Do this
Convert every line of the listing below into a Markdown table with two columns, Row and Text, where Row holds each line's number in order and Text holds the line itself. Leave out blank lines and the pictures.

Data supplied
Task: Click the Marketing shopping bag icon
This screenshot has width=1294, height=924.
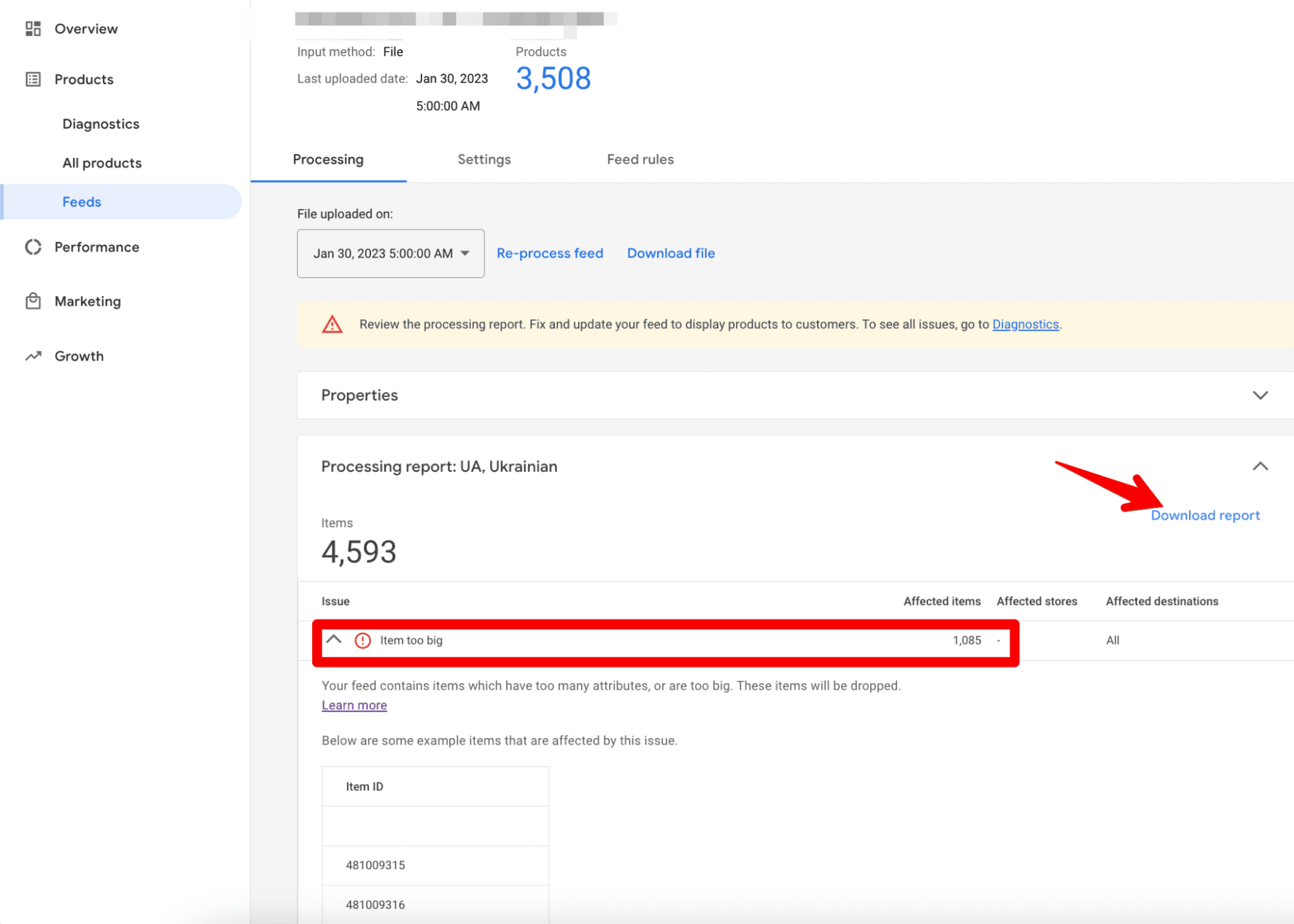Action: [x=33, y=302]
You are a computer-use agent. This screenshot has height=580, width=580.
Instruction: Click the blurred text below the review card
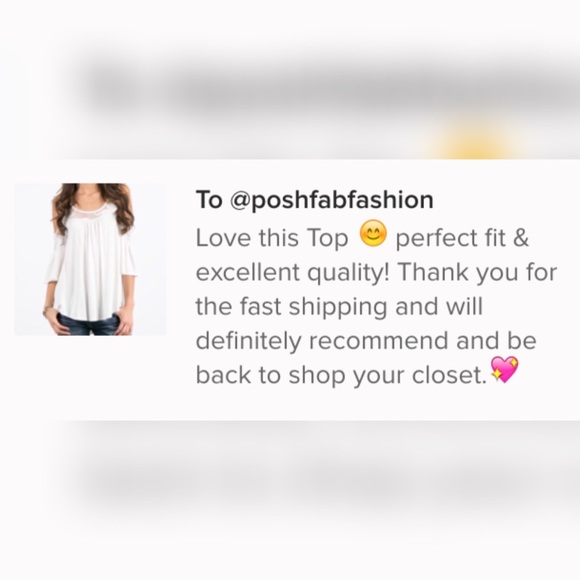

Result of this exercise
| Row | Text |
|---|---|
| 1 | Task: Click the Marketing shopping bag icon |
| 2 | This screenshot has width=1294, height=924. |
| 3 | Action: [x=33, y=302] |
| 4 | You are a computer-use agent. This screenshot has height=580, width=580. |
| 5 | Instruction: Click the blurred text below the review card |